In the second season in the Fenerbahçe Istanbul's coaching staff Masiulis contributed to Fenerbahçe Istanbul's European Basketball Triple Crown (won the Turkish League, Turkish Cup, and EuroLeague in the 2025 EuroLeague Final Four).
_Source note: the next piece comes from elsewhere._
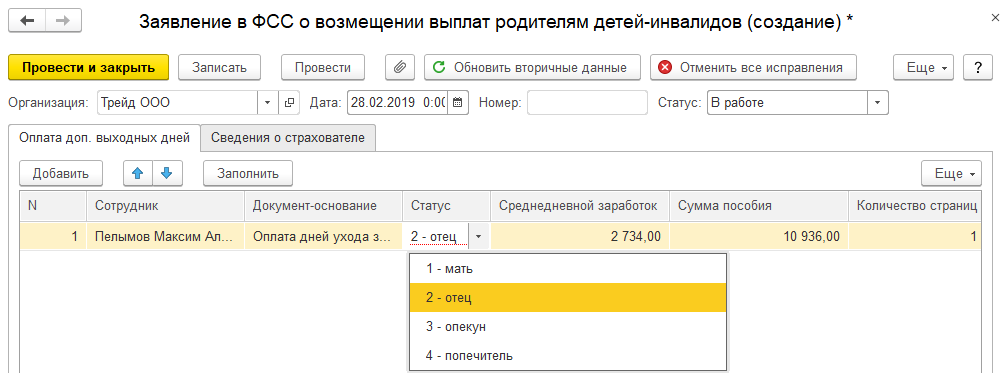Open attached files via paperclip icon
Screen dimensions: 1000x373
pyautogui.click(x=400, y=68)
===Žalgiris Kaunas (2025–present)===
In June 2025, Masiulis once again returned to the Žalgiris Kaunas and became its head coach. In his debut season as head coach of the Žalgiris Kaunas he won the 2025–26 King Mindaugas Cup. Moreover, Žalgiris Kaunas finished fifth in the 2025–26 EuroLeague regular season, while Masiulis was a runner-up for the 2026 EuroLeague Coach of the Year award. In the 2026 EuroLeague Playoffs Masiulis' coached Žalgiris Kaunas faced off his former team Fenerbahçe Istanbul, coached by Jasikevičius, and Žalgiris Kaunas lost the series 1–3.

==Career statistics==

|  | Led the league |

===EuroLeague===

| Year | Team | GP | GS | MPG | FG% | 3P% | FT% | RPG | APG | SPG | BPG | PPG | PIR |
|---|---|---|---|---|---|---|---|---|---|---|---|---|---|
| 2000–01 | Žalgiris | 5 | 5 | 30.5 | .697 | .333 | .632 | 8.2 | 2.0 | 1.6 | .4 | 12.8 | 19.2 |
| 2001–02 | Žalgiris | 11 | 10 | 26.0 | .517 | .533 | .545 | 5.9 | 1.7 | 1.1 | .7 | 8.9 | 11.7 |
| 2004–05 | Prokom Trefl Sopot | 18 | 17 | 24.0 | .628 | .160 | .391 | 5.4 | 1.7 | 1.2 | .6 | 7.1 | 10.6 |
| 2005–06 | Prokom Trefl Sopot | 14 | 10 | 23.4 | .667 | .400 | .367 | 5.6 | 1.8 | .9 | .9 | 5.8 | 10.2 |
| 2006–07 | Prokom Trefl Sopot | 20 | 19 | 20.1 | .517 | .278 | .733 | 3.9 | 1.0 | 1.0 | .3 | 4.3 | 5.8 |
| 2007–08 | Prokom Trefl Sopot | 13 | 13 | 21.2 | .478 | .273 | .389 | 3.6 | 1.1 | .8 | .1 | 2.9 | 4.5 |
| 2008–09 | Žalgiris | 4 | 0 | 12.5 | .000 | .000 | .000 | 2.3 | .8 | .3 | .0 | .0 | .5 |

== State awards ==
- Lithuania: Recipient of the Officer's Cross of the Order of the Lithuanian Grand Duke Gediminas (1999)
- Lithuania: Recipient of the Commander's Cross of the Order of the Lithuanian Grand Duke Gediminas (2001)

==Personal life==
In 1998, Masiulis graduated from the Kaunas University of Technology.

Masiulis' son, Gytis Masiulis, also is a professional basketball player. He debuted with the primary Žalgiris Kaunas roster in 2017.